_Request A_: In the records, copy the lines verbatim, beginning at the line that contains "Click the Low" and stopping after the line that contains "[x=260, y=79]".

_Excerpted text_:
....

The children of Moab comprised a smaller tribe within the larger federation of tribes referred to as Midianites, or simply Midian. Earlier in the book of Numbers, we learn that the Israelites "began to play the harlot with the daughters of Moab" (25:1). Moreover, the Israelites attended the sacrifices of the Moabites, they ate among the Moabites (perhaps partaking of foods God had declared unclean), and they bowed down to the Moabites' gods, including Baal (25:2,3). God judged Israel for her harlotry, both spiritual and literal, with a plague in which 24,000 Israelites died (25:9).

As the Jewish Encyclopedia says,

"It is commonly held that this form of Ba'al-worship especially called for sensual indulgence. The context seems to favor this view, on account of the shameful licentiousness into which many of the Israelites were there enticed. But all Ba'al-worship encouraged this sin; and Peor may not have been worse than many other shrines in this respect, though the evil there was certainly flagrant."

The Midianite virgins you refer to (31:18) were young girls who obviously were not involved in the licentiousness and immorality associated with Baal worship. They were therefore not implicated along with the adult men and women. These virgins grew up and were given in marriage to men in Israel.

....

(Records for locating displayed items)

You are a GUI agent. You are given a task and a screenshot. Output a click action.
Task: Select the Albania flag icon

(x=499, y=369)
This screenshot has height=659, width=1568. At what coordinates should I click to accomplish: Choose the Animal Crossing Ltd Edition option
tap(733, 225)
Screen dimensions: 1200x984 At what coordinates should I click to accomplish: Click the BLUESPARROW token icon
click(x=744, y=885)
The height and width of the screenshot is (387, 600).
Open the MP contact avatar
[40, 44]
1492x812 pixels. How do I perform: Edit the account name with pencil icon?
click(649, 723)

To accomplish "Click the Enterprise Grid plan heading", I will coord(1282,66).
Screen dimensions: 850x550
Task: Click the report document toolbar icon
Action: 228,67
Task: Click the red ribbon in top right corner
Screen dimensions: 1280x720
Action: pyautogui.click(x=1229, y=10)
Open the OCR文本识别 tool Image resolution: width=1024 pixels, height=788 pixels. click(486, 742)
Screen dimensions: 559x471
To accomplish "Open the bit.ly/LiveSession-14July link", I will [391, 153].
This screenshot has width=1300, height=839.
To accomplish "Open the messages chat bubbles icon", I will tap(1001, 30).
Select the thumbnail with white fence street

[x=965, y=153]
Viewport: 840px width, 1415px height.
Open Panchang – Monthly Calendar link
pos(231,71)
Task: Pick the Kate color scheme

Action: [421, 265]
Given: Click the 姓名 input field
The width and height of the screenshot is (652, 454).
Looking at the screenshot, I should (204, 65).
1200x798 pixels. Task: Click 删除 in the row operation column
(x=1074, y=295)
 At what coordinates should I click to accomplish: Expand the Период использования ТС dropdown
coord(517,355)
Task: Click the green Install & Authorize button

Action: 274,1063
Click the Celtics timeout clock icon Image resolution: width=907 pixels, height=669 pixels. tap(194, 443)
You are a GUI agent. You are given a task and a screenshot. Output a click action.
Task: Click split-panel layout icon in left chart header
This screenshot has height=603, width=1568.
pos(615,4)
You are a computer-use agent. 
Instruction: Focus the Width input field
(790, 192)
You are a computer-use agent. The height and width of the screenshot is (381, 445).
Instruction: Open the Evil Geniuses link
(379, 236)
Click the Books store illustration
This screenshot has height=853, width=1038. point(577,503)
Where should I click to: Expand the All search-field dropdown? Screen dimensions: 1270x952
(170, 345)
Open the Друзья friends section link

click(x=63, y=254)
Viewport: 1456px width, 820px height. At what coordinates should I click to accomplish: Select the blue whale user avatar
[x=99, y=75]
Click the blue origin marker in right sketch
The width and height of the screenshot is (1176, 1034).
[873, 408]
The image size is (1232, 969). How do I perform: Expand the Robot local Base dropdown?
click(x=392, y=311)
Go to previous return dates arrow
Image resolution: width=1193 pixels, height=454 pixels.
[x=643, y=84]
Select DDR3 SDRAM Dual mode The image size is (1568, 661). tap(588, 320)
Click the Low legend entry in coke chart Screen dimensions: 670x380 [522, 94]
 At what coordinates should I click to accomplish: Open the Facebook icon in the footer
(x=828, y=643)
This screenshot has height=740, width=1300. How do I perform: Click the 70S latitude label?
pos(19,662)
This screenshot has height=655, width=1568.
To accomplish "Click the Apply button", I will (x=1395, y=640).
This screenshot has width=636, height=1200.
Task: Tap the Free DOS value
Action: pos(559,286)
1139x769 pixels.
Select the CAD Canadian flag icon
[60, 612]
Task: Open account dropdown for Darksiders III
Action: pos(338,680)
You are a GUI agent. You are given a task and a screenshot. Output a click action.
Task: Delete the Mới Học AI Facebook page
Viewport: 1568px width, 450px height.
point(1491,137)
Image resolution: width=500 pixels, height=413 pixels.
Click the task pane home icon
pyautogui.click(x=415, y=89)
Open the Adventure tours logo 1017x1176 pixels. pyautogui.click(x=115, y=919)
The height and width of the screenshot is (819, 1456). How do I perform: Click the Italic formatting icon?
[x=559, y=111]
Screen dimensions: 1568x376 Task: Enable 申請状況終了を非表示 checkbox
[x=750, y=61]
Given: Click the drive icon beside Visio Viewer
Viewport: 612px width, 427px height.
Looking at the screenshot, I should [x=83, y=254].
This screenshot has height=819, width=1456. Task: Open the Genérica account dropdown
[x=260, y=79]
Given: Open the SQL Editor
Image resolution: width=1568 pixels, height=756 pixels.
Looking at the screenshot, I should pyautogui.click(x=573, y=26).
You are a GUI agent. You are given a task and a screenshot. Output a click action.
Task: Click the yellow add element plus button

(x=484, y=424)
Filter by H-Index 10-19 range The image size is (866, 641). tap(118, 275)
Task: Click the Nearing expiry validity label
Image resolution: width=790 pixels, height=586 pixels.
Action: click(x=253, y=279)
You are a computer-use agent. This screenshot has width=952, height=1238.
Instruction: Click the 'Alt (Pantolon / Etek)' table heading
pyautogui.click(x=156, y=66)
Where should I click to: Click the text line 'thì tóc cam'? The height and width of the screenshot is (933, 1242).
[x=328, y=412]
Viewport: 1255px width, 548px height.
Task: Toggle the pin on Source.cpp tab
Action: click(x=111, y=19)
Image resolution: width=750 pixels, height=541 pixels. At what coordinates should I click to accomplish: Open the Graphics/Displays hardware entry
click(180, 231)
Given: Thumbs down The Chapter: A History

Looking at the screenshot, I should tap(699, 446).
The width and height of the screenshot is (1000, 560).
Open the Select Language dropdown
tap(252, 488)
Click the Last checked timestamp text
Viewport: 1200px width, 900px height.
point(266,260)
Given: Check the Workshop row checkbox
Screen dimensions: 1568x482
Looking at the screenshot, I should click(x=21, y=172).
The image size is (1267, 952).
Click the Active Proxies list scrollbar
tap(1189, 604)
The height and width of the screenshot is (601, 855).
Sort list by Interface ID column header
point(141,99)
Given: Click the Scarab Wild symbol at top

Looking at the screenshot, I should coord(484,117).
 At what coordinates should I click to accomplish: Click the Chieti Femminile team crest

....

_Request B_: Pull out the entire text about Moab, Baal worship, and the Midianite virgins, word for word.

_Exercise answer A_:
Click the Low legend entry in coke chart Screen dimensions: 670x380 [522, 94]
 At what coordinates should I click to accomplish: Open the Facebook icon in the footer
(x=828, y=643)
This screenshot has height=740, width=1300. How do I perform: Click the 70S latitude label?
pos(19,662)
This screenshot has height=655, width=1568.
To accomplish "Click the Apply button", I will (x=1395, y=640).
This screenshot has width=636, height=1200.
Task: Tap the Free DOS value
Action: pos(559,286)
1139x769 pixels.
Select the CAD Canadian flag icon
[60, 612]
Task: Open account dropdown for Darksiders III
Action: pos(338,680)
You are a GUI agent. You are given a task and a screenshot. Output a click action.
Task: Delete the Mới Học AI Facebook page
Viewport: 1568px width, 450px height.
point(1491,137)
Image resolution: width=500 pixels, height=413 pixels.
Click the task pane home icon
pyautogui.click(x=415, y=89)
Open the Adventure tours logo 1017x1176 pixels. pyautogui.click(x=115, y=919)
The height and width of the screenshot is (819, 1456). How do I perform: Click the Italic formatting icon?
[x=559, y=111]
Screen dimensions: 1568x376 Task: Enable 申請状況終了を非表示 checkbox
[x=750, y=61]
Given: Click the drive icon beside Visio Viewer
Viewport: 612px width, 427px height.
Looking at the screenshot, I should [x=83, y=254].
This screenshot has height=819, width=1456. Task: Open the Genérica account dropdown
[x=260, y=79]

_Exercise answer B_:
The children of Moab comprised a smaller tribe within the larger federation of tribes referred to as Midianites, or simply Midian. Earlier in the book of Numbers, we learn that the Israelites "began to play the harlot with the daughters of Moab" (25:1). Moreover, the Israelites attended the sacrifices of the Moabites, they ate among the Moabites (perhaps partaking of foods God had declared unclean), and they bowed down to the Moabites' gods, including Baal (25:2,3). God judged Israel for her harlotry, both spiritual and literal, with a plague in which 24,000 Israelites died (25:9).

As the Jewish Encyclopedia says,

"It is commonly held that this form of Ba'al-worship especially called for sensual indulgence. The context seems to favor this view, on account of the shameful licentiousness into which many of the Israelites were there enticed. But all Ba'al-worship encouraged this sin; and Peor may not have been worse than many other shrines in this respect, though the evil there was certainly flagrant."

The Midianite virgins you refer to (31:18) were young girls who obviously were not involved in the licentiousness and immorality associated with Baal worship. They were therefore not implicated along with the adult men and women. These virgins grew up and were given in marriage to men in Israel.